Instructions for the task: Filter the data below down to every line that holds the word "should", and copy those lines. Uppercase and lowercase letters must match.

Stored items:
_____

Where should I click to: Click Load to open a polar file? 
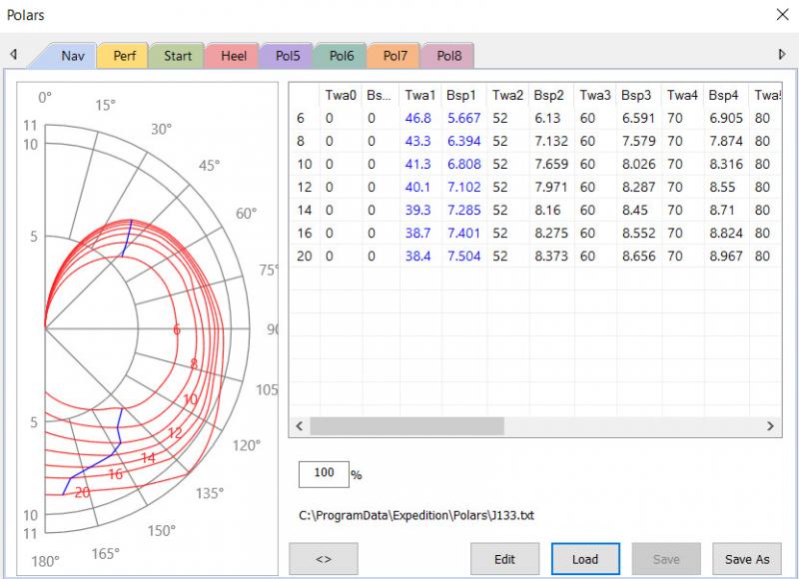(585, 559)
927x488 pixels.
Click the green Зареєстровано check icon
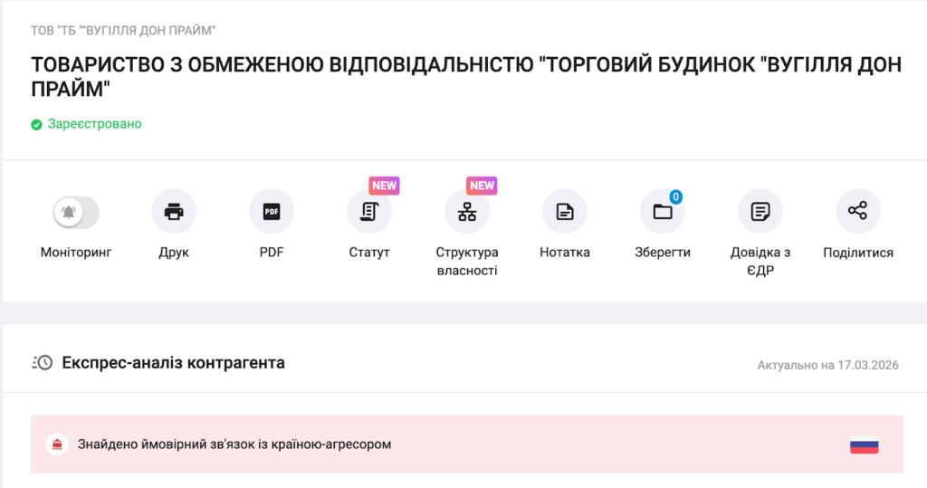pos(37,124)
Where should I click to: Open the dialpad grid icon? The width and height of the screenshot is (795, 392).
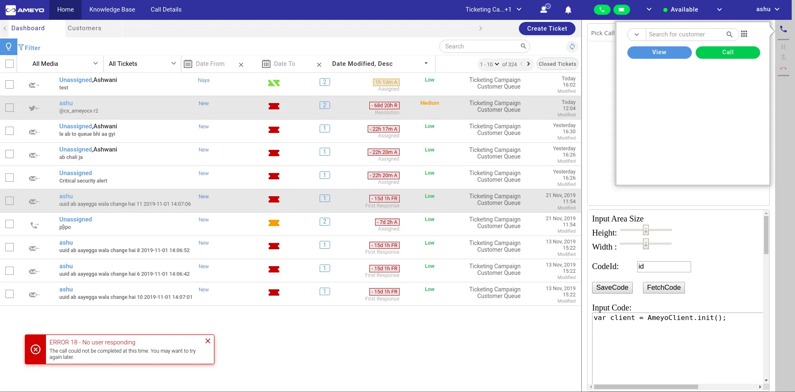click(x=744, y=34)
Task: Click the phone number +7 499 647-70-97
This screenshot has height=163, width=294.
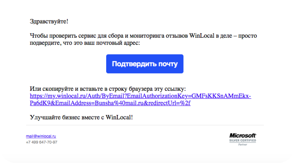Action: point(41,142)
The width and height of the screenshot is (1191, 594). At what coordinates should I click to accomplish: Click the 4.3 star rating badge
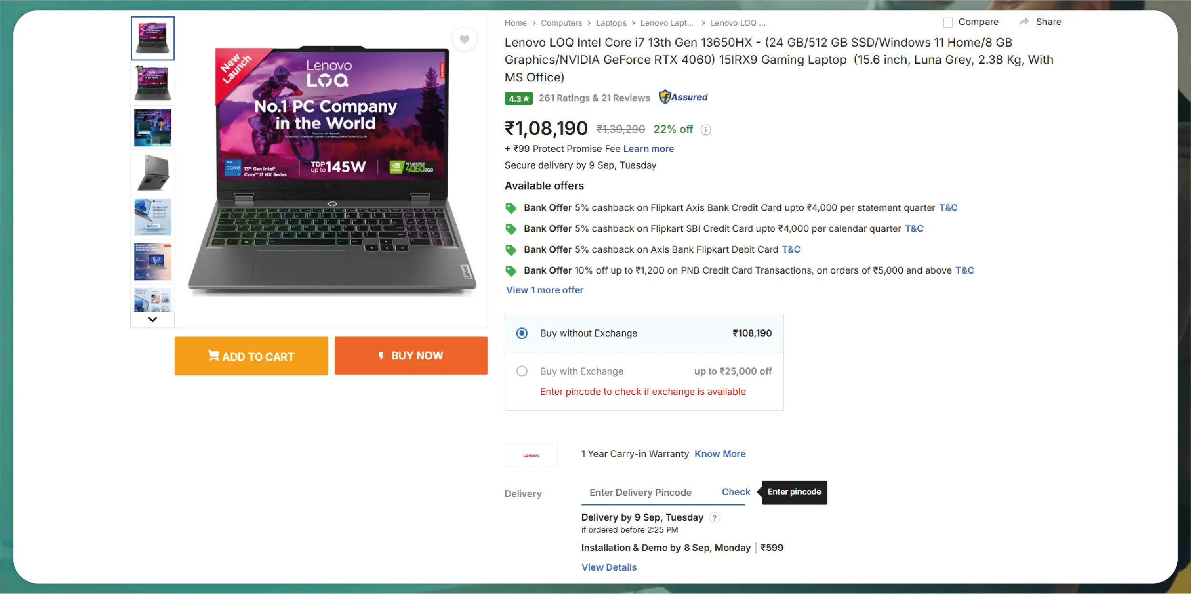point(519,99)
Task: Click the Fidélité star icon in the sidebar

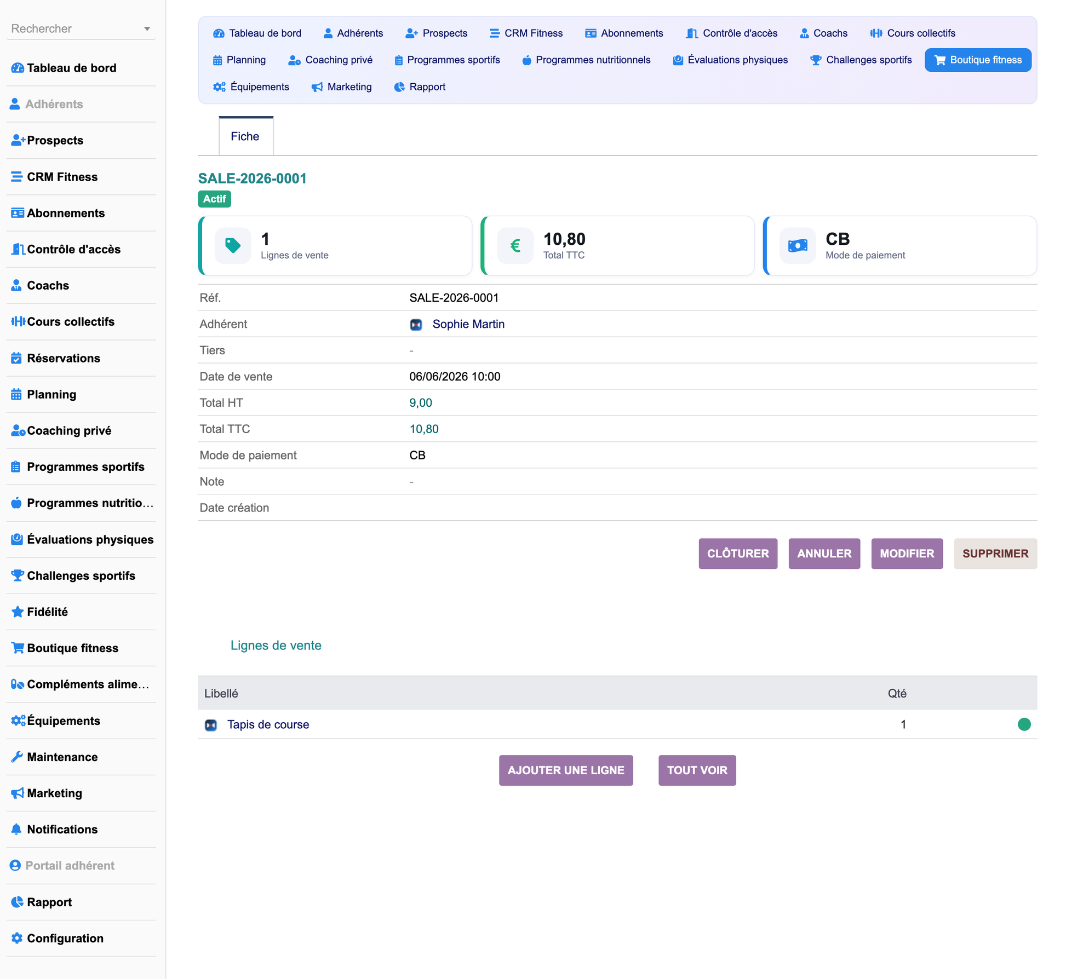Action: pos(17,612)
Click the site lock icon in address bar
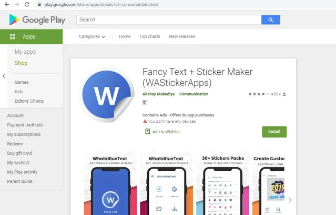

_____

Complete response:
Where should I click to: Click Load to open a polar file? 
Where should I click to: Open the dialpad grid icon? The width and height of the screenshot is (795, 392).
The width and height of the screenshot is (1191, 594). At what coordinates should I click to accomplish: Click the 4.3 star rating badge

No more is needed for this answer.